Christopher P Wood: oil on gesso

Mike Moor and Christopher P Wood both continue to produce strong work and are brave enough to use mono-print as a way of tapping into the process of image gestation. I say 'brave' because it can also be a process that reveals things that perhaps you don't want to reveal. Maybe it's time for me to return to mono printing myself, it has been a while since I have made any. I am particularly interested in how my thoughts about drawing as traces of material processes, can be developed by printmaking, a process that I have always thought of as being about leaving traces of an activity. 

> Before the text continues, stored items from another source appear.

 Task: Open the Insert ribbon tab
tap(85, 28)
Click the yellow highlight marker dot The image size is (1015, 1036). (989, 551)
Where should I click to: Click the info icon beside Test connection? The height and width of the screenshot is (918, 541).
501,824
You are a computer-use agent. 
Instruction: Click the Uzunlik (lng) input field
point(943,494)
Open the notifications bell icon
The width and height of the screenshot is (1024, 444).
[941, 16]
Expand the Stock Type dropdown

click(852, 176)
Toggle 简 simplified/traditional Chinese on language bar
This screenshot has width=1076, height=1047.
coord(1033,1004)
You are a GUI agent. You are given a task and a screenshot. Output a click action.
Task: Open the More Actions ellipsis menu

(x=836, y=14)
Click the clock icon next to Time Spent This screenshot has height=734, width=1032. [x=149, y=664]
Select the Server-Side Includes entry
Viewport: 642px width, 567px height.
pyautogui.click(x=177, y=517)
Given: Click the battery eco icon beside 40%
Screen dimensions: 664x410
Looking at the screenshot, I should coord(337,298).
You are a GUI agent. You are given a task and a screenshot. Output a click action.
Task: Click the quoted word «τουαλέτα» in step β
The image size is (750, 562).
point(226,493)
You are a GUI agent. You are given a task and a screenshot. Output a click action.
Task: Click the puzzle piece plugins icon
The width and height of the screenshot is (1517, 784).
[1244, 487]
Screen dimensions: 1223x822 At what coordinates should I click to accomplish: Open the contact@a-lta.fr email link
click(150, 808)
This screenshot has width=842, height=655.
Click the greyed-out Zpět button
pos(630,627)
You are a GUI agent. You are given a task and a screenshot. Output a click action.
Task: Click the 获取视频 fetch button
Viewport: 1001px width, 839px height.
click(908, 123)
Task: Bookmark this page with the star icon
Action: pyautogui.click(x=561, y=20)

In a post from nearly five years ago I wrote, 'Traces are usually traces of moments of surface contact. For example the imprint of feet as someone walks across a sandy beach, wet soles of shoes marking a hallway, a hand-print left on a steamy bathroom mirror. However traces can become more permanent, a tyre track left in mud can become ‘cast’ in hard baked clay as the mud dries out during a hot summer. A dead body sinks into a tar pit, becoming slowly materialized until revealed millions of years later as a fossil. A car runs through a pool of spilled paint, its tyres now leave a permanent print on the road'.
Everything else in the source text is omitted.